Experiencing traumatic and aversive events in humans can induce several long-term behavioral and physiological disturbances, including changes in sleep.3,4 Sleep alterations also result from exposure to fear conditioning in both rats57 and mice.8,9 One observes changes in vigilance states characterized predominantly by decreased REM sleep (REMS), while NREM sleep (NREMS) remains unaffected.5,6,8

Although the effects of fear conditioning on REMS can be assessed by looking at REMS in toto, various stressors can also alter its microarchitectural pattern (i.e., parcellation of REMS into sequential and single episodes) in rats.10 REMS can be characterized as sequential-REMS (seq-REMS) (comprised of REMS episodes separated by ≤ 3 min intervals, which appear in clusters), and single-REMS (sin-REMS) (with episodes preceded and followed by >3 min intervals).10 This distinction is important because stressors such as low ambient temperature and immobilization have differential effects on sin-REMS and seq-REMS.10,11 For example, rats placed in a cold environment show a reduction in REMS amount.
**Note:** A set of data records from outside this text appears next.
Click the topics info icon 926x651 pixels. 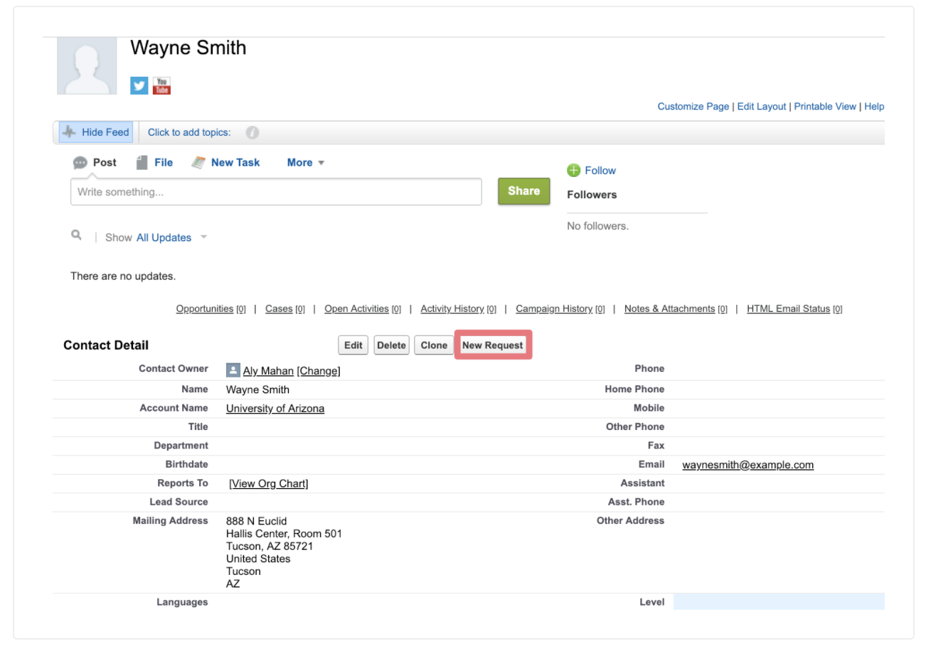(x=252, y=133)
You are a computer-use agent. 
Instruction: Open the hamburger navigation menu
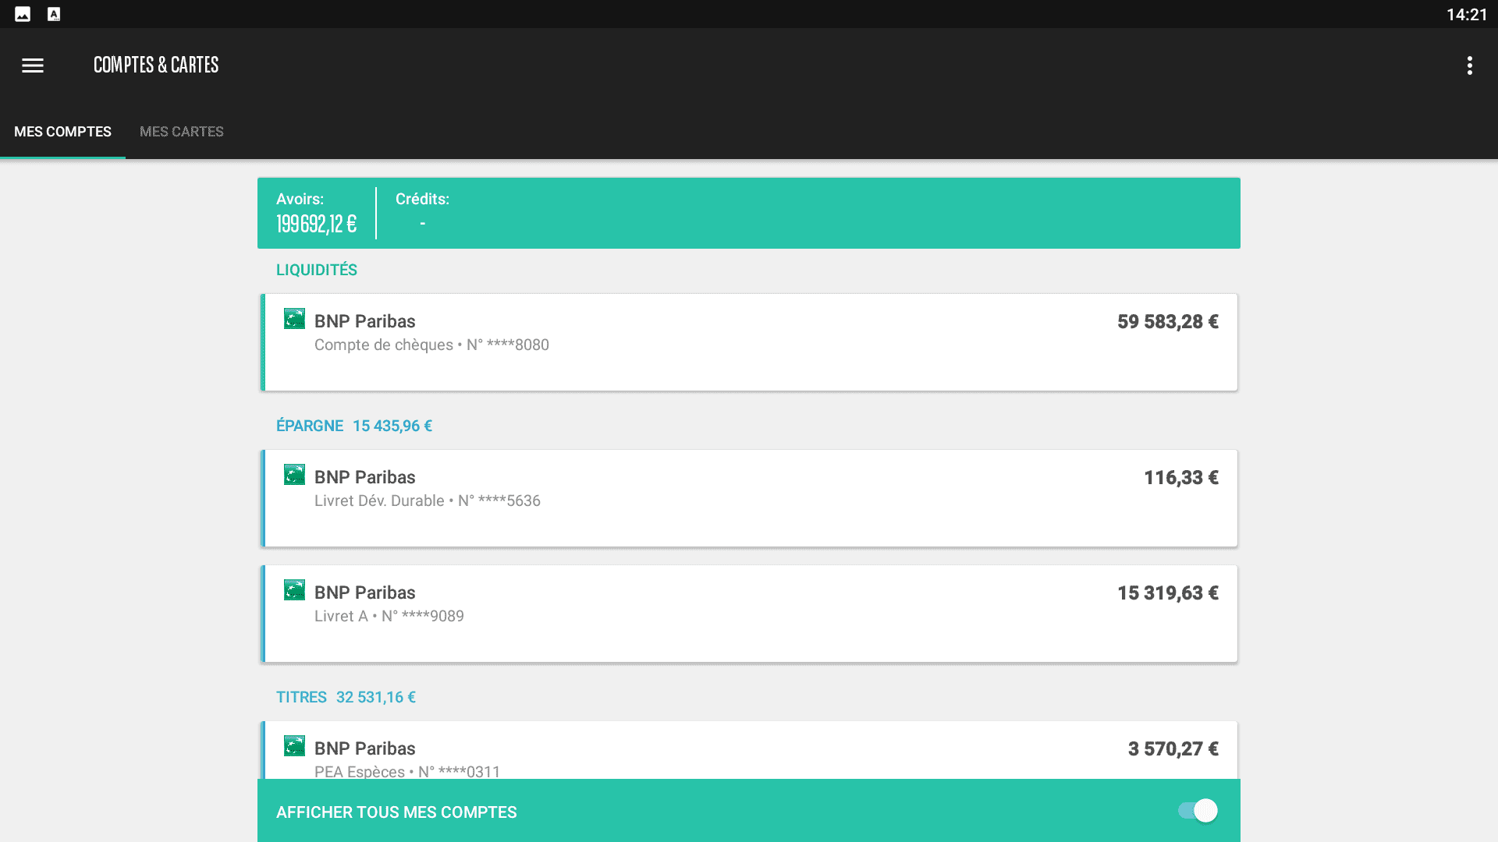(33, 65)
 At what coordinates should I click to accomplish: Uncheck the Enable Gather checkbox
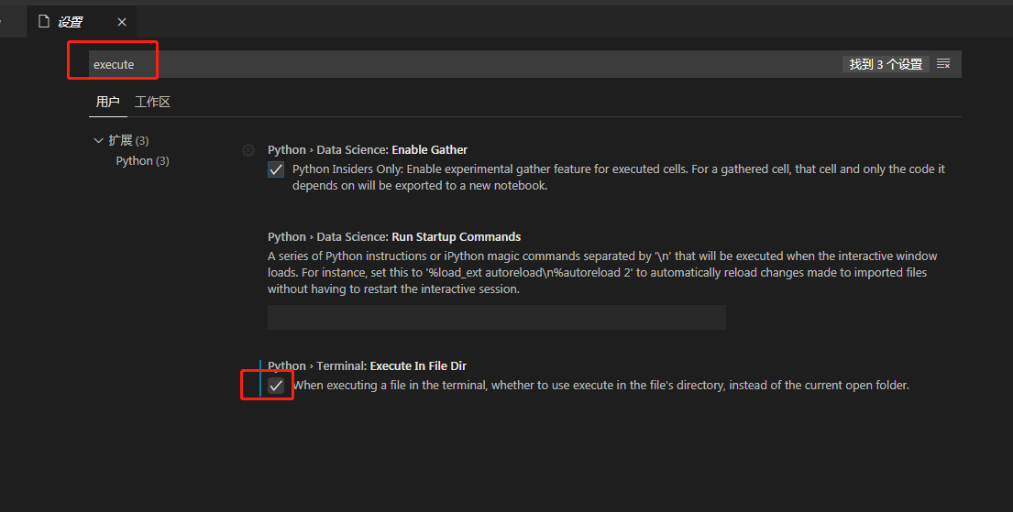point(276,169)
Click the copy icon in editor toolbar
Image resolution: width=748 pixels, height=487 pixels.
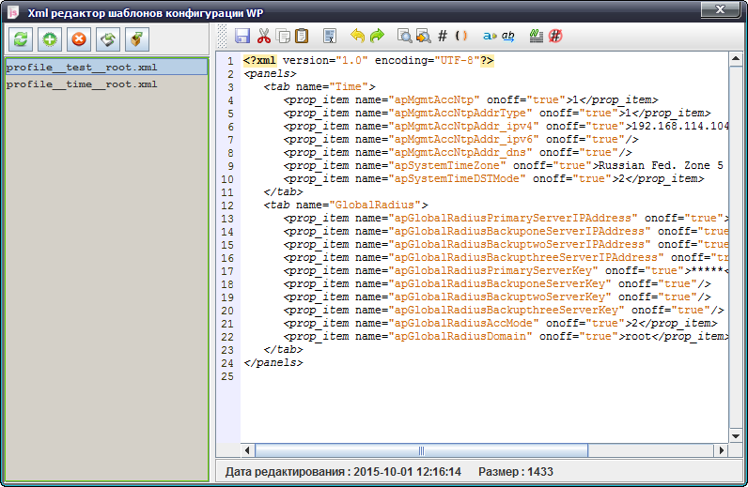point(282,36)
During the recovery period at a normal room temperature, REMS is increased via an increase in the number of seq-REMS bouts. Because temperature is not tightly regulated during REMS due to an absence of hypothalamic control, Amici et al10 suggest that the brief intervals of wakefulness or NREMS punctuating a REMS cluster allow sufficient REMS to be made up by ensuring short periods of homeostatic regulation of the body during a cluster, and that this could not occur, were the REMS deficit to be made up by extended periods of sin-REMS. Similarly, after immobilization stress, the increase in REMS is associated with only a modest increase in sin-REMS, but a considerable increase in seq-REMS, which may result from recovery from sleep deprivation during the immobilization procedure.11 A bimodal distribution of REMS intervals also exists in other species, including humans.10

Altered sleep quality and/or quantity can itself be stressful to an organism and contribute to the emotional and behavioral disturbances symptomatic of psychiatric disorders. We have reported that exposure to fear-inducing tones (the CS), previously paired with brief, mild electrical footshock, alters both REMS and its microarchitecture,5 but the persistence of these effects over time has received less research attention.8 Interestingly, there is often a progressive increase in memory strength over time following an aversive stimulus (measured as a change in the magnitude of the freezing response), without further exposure to the stimulus itself: this has been referred to as an incubation process.12 Therefore, in this study, we evaluated the impact of reexposure to fearful cues on the sleep architecture and REMS microarchitecture of rats, both 24 hr (short-term effect, Day 1) and two weeks (long-term effect, Day 14) after conditioning. In addition, we examined the effects of reexposure to the CS on a more common behavioral index of anxiety, freezing. We and others have reported earlier that military veterans with PTSD have increased phasic muscle activity during REMS1315; hence, we also evaluated the frequency of myoclonic twitches as a measure of phasic REMS events.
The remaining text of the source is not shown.